Friday, March 28, 2014

Guess Where I Was and Win Books & Lit Mags!

So, I had an idea to free up some of my bookshelf space while filling yours! I was on holiday last week and thought I'd run a little competition - guess where I was from the pictures below and win books! It seemed apt to give away a copy of my 1st collection, The White Road, and I thought I'd also send your way some of the contributors' copies of the wonderful anthologies, lit mags and books on creative writing that I've been honoured to appear in.

I will send all books except the heaviest one anywhere in the world - and will divide the books randomly up between all those with correct answers - and resort to hat-picking if there are more winners than books! Here's what you can win:


The books are: The White Road (by me, Salt Publishing), Writers & Artists Yearbook 2014 (very heavy so can only afford to post within UK), Short Circuit: A Guide To The Art of the Short Story (ed Vanessa Gebbie, Salt Publishing -1st edition), The Binnacle Ultra-short issue 2013, Exposure anthology (Cinnamon), The Lion and The Aardvark anthology of 21st century fables (Stone Skin Press), Winter 2012/2013 issue of The Stinging Fly, and the brand new issue #58 of Magma poetry journal. Loads of brilliant reading.

I was staying in the capital city of the country, so to be in the running for a free book, please leave a comment with the city and the country! Here are your picture clues, some of which are pictures from a day trip I did out of the city:








You have until Wed April 2nd to guess, leave a comment below. Come on, help me free shelf space...

Monday, March 24, 2014

Dan Powell Tells Us About Writing & Place

I'm delighted to welcome Dan Powell to the blog today - he has just given birth to his first book, the short story collection Looking Out Of Broken Windows, published by Salt, who shortlisted the book for their Scott Prize - and you can win yourself a copy, more on that below. Congratulations, Dan. It is an enormously fine collection, for which I provided him with the following quote:

‘Short stories are portholes allowing us to peek – and, with great stories, step – into other worlds. Dan Powell’s broken windows are not themselves flawed or malfunctioning, rather doorways into the fraught and fractured lives of others. Powell’s mischievous imagination takes him wherever he pleases and where it lands he weaves story so tightly, so compellingly that you are held. Not constrained by the real, Powell uses surreality and magic – a wheeling-dealing cancer, unborn twins scanning their parents-to-be, a self-starting fire – to illuminate truths with poignancy and humour, paying subtle homage to the short story masters who inspired him, from Kafka to O’Connor and Carver.’

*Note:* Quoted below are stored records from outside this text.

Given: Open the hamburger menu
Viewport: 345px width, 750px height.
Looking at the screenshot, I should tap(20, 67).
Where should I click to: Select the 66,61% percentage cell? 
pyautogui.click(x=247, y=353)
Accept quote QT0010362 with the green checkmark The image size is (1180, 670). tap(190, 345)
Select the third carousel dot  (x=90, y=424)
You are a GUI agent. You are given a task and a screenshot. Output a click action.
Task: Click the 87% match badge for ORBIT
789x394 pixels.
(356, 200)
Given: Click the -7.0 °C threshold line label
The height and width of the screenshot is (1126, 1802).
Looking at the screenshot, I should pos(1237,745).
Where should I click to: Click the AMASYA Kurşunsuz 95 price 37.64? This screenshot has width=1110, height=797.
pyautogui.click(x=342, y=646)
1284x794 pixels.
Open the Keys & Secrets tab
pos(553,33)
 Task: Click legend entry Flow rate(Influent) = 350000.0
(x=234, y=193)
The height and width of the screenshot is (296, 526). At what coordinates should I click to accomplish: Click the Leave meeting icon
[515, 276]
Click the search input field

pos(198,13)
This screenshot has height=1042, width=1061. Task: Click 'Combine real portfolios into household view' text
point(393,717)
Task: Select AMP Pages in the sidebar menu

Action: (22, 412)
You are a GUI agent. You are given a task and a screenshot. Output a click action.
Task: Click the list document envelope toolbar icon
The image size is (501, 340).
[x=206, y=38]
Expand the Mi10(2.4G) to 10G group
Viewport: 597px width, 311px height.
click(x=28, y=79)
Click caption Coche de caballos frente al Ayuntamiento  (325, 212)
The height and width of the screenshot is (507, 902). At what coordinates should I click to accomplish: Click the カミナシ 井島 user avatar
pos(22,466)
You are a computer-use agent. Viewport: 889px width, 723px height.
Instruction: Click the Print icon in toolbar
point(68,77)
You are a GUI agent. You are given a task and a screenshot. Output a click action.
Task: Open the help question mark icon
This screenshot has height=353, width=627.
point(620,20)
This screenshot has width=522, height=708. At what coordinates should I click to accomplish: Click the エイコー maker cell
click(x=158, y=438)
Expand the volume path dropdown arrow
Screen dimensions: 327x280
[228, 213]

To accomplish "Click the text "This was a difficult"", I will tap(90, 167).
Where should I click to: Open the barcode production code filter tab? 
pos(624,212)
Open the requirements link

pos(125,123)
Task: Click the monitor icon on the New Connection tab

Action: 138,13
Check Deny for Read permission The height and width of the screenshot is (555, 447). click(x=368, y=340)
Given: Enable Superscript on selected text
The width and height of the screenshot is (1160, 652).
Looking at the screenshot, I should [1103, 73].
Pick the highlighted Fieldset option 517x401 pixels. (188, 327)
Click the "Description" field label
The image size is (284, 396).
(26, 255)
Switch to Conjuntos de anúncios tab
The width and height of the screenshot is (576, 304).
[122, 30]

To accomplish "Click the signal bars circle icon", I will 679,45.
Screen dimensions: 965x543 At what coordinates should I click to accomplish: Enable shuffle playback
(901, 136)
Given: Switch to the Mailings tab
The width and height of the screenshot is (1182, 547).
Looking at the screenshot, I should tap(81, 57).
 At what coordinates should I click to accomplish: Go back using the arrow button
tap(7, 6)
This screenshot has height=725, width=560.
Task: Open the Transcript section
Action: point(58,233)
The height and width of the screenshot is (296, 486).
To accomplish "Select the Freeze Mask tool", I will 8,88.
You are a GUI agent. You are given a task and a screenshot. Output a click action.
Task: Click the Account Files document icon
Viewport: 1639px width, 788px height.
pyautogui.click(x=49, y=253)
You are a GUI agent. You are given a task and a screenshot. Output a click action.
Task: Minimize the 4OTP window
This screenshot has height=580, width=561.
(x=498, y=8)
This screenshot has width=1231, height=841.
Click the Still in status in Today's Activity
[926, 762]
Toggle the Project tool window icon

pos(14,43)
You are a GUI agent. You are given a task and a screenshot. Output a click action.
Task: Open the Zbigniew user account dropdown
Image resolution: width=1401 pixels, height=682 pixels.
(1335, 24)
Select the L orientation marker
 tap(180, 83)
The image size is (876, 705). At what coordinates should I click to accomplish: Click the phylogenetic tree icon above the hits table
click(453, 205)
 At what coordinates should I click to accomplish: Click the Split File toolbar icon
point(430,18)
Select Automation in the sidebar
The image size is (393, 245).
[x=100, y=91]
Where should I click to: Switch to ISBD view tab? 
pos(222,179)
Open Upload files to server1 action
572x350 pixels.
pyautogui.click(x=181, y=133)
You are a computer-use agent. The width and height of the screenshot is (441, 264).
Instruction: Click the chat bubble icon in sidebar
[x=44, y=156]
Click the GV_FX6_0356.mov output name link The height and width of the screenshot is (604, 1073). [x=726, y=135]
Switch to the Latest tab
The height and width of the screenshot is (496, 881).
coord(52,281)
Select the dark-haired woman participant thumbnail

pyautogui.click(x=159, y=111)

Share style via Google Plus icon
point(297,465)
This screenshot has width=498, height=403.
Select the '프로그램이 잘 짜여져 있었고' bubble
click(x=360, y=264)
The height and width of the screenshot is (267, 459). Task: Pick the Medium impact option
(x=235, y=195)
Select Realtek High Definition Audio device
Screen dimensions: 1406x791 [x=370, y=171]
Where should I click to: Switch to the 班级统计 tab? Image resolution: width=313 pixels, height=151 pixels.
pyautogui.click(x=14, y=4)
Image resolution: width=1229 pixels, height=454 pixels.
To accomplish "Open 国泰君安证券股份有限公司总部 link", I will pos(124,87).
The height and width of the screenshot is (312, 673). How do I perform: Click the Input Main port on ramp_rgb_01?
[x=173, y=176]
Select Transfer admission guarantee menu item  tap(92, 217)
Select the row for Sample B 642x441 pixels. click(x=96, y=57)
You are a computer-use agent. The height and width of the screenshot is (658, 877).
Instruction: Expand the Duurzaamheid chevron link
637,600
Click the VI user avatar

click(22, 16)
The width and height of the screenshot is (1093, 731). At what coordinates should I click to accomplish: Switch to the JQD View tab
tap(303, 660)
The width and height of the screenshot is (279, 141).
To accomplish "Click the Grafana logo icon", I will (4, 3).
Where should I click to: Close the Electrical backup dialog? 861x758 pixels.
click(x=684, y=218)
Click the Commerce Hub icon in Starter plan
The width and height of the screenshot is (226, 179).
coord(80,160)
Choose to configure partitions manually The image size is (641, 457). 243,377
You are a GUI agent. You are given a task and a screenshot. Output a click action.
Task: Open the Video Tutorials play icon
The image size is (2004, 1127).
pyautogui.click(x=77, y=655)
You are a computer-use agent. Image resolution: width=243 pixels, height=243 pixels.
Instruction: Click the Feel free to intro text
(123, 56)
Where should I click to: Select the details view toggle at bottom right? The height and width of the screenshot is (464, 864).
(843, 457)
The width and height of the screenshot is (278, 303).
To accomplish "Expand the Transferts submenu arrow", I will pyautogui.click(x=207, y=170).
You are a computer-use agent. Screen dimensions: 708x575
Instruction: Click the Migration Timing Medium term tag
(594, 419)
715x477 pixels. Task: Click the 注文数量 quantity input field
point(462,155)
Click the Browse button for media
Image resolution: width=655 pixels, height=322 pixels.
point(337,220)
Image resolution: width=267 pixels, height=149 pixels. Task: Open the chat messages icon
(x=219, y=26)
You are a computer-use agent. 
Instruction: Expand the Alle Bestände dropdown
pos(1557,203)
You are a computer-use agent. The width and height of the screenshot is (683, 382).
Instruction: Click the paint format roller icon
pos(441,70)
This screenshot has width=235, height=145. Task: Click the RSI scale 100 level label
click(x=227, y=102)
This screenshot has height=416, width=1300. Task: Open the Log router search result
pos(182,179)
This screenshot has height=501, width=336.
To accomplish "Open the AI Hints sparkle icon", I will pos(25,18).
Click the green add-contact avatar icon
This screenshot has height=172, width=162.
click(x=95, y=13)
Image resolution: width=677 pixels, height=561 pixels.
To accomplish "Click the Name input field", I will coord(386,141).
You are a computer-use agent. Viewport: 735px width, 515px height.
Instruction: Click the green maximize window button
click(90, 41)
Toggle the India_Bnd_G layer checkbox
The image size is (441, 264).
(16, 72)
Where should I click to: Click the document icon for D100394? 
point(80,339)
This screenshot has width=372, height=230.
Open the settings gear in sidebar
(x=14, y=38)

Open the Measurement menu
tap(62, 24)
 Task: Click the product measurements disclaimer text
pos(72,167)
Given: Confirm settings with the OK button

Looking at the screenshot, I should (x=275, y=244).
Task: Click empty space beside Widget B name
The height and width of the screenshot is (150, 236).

Dan is here today to give us a peek into his writing life by answering my writing&place questionnaire. First, here's a little about Dan:

Dan Powell is a prize winning author whose short fiction has appeared in the pages of Carve, Paraxis, Fleeting and The Best British Short Stories 2012. His debut collection of short fiction, Looking Out Of Broken Windows, was shortlisted for the Scott Prize in 2013 and is published by Salt. He procrastinates at danpowellfiction.com and on Twitter as @danpowfiction.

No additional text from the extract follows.